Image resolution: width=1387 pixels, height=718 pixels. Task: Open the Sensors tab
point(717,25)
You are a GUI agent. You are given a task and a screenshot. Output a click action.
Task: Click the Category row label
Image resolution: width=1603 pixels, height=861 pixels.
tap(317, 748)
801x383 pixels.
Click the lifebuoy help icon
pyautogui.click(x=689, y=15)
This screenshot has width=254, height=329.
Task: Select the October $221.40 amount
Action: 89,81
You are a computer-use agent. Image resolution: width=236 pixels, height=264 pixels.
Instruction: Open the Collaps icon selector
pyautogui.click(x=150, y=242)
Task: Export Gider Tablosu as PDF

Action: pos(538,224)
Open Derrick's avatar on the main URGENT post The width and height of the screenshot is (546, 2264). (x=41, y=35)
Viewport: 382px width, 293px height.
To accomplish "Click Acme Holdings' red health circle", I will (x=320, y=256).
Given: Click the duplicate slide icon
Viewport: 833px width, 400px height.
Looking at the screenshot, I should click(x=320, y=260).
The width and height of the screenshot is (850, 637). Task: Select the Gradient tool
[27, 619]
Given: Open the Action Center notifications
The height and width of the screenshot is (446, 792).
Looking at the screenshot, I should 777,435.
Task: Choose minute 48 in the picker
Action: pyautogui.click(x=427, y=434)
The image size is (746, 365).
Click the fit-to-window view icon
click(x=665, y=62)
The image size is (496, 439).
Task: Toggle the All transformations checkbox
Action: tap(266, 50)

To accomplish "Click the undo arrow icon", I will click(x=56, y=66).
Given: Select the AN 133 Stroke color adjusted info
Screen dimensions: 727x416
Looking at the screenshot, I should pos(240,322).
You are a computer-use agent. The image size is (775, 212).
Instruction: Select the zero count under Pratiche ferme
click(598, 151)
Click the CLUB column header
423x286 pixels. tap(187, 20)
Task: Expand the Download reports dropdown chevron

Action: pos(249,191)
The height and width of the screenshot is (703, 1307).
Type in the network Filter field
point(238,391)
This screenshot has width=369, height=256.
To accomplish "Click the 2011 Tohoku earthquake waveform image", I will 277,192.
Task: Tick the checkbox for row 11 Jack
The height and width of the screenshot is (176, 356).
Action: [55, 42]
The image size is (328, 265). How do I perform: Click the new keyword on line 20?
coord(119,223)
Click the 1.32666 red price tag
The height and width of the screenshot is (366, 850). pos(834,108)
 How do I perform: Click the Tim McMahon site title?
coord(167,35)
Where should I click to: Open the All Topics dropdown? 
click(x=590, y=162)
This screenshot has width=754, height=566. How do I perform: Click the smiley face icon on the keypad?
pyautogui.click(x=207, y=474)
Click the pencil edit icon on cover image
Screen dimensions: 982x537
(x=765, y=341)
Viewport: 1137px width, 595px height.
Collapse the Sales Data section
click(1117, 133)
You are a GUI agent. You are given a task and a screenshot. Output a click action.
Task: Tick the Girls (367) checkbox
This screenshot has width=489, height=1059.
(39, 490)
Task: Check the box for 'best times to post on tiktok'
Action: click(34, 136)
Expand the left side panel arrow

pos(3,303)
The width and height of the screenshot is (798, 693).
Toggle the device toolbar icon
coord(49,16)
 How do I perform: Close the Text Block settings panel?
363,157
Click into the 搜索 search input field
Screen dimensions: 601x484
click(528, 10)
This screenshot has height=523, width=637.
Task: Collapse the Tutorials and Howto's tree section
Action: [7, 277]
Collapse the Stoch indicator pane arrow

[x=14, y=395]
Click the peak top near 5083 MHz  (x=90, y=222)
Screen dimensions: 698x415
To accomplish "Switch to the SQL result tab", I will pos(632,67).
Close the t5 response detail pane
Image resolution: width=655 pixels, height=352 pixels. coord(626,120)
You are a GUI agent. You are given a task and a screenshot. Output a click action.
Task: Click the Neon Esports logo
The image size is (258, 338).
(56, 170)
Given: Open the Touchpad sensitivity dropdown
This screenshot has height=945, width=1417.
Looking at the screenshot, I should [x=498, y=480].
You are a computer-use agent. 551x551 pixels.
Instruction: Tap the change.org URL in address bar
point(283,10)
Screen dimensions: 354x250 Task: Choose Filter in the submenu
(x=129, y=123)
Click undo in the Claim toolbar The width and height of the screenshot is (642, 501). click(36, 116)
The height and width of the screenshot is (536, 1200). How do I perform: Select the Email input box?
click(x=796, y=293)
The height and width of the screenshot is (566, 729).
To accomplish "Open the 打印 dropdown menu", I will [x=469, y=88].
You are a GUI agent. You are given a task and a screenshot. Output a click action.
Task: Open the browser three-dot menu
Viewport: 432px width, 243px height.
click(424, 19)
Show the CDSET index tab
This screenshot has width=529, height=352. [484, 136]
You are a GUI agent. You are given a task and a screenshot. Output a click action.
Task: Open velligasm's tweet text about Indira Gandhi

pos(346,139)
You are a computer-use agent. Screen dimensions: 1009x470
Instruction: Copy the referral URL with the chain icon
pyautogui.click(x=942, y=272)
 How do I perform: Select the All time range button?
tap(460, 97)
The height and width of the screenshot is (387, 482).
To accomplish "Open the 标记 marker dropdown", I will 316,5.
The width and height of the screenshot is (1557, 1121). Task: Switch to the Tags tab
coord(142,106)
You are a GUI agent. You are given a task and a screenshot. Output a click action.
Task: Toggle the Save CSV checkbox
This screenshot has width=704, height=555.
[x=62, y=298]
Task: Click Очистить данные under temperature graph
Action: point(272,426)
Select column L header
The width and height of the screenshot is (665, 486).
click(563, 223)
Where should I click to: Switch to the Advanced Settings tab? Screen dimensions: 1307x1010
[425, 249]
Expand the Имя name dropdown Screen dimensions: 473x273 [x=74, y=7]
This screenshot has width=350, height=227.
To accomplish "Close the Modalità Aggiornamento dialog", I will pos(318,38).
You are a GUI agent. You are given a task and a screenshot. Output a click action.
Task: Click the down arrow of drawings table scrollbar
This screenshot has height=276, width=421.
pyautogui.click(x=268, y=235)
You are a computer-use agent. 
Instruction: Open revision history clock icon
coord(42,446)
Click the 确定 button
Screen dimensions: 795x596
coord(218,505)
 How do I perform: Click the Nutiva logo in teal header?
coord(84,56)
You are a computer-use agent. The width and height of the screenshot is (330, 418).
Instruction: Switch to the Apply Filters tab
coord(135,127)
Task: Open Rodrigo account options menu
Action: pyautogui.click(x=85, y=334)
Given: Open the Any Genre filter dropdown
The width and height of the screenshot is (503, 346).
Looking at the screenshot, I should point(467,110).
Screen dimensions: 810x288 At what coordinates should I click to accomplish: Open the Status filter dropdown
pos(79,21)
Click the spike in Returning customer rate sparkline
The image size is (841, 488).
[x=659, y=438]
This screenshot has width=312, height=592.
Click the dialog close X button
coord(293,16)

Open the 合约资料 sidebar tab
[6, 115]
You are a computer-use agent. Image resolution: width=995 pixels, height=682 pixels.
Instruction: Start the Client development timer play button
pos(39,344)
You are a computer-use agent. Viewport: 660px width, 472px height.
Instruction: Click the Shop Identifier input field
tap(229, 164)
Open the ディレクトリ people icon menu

++++++++++

Work task: Read the entries and show each line that mentions "undo".

Output below:
To accomplish "Click the undo arrow icon", I will click(x=56, y=66).
Click undo in the Claim toolbar The width and height of the screenshot is (642, 501). click(36, 116)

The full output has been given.